- Opening Delimiter -

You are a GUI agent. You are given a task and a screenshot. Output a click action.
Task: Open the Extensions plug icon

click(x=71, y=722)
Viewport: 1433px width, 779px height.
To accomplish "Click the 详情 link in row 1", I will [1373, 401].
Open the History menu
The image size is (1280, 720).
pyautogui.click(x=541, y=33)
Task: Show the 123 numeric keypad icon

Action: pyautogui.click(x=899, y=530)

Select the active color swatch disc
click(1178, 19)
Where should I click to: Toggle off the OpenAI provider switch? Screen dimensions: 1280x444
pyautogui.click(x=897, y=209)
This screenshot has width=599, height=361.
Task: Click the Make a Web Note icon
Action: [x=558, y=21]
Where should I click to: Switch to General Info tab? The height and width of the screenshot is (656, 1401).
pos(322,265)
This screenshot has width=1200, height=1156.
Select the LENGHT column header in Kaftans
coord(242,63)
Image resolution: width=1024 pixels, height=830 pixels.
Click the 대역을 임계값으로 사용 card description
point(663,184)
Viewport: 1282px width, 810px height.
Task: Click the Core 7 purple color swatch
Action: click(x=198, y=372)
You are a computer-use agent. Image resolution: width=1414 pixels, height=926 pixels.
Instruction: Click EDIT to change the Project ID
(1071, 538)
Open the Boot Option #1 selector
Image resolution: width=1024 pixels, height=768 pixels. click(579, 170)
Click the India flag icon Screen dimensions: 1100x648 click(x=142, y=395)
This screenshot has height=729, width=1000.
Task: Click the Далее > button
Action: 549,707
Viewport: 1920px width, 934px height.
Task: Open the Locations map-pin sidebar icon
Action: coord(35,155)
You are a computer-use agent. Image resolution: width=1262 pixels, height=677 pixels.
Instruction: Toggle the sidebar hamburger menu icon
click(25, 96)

- Closing Delimiter -

**To do:**
Write out the whole listing again, keeping every character as it is.

**Exercise answer:**
You are a GUI agent. You are given a task and a screenshot. Output a click action.
Task: Open the Extensions plug icon

click(x=71, y=722)
Viewport: 1433px width, 779px height.
To accomplish "Click the 详情 link in row 1", I will [1373, 401].
Open the History menu
The image size is (1280, 720).
pyautogui.click(x=541, y=33)
Task: Show the 123 numeric keypad icon

Action: pyautogui.click(x=899, y=530)

Select the active color swatch disc
click(1178, 19)
Where should I click to: Toggle off the OpenAI provider switch? Screen dimensions: 1280x444
pyautogui.click(x=897, y=209)
This screenshot has width=599, height=361.
Task: Click the Make a Web Note icon
Action: [x=558, y=21]
Where should I click to: Switch to General Info tab? The height and width of the screenshot is (656, 1401).
pos(322,265)
This screenshot has width=1200, height=1156.
Select the LENGHT column header in Kaftans
coord(242,63)
Image resolution: width=1024 pixels, height=830 pixels.
Click the 대역을 임계값으로 사용 card description
point(663,184)
Viewport: 1282px width, 810px height.
Task: Click the Core 7 purple color swatch
Action: click(x=198, y=372)
You are a computer-use agent. Image resolution: width=1414 pixels, height=926 pixels.
Instruction: Click EDIT to change the Project ID
(1071, 538)
Open the Boot Option #1 selector
Image resolution: width=1024 pixels, height=768 pixels. click(579, 170)
Click the India flag icon Screen dimensions: 1100x648 click(x=142, y=395)
This screenshot has height=729, width=1000.
Task: Click the Далее > button
Action: 549,707
Viewport: 1920px width, 934px height.
Task: Open the Locations map-pin sidebar icon
Action: coord(35,155)
You are a computer-use agent. Image resolution: width=1262 pixels, height=677 pixels.
Instruction: Toggle the sidebar hamburger menu icon
click(25, 96)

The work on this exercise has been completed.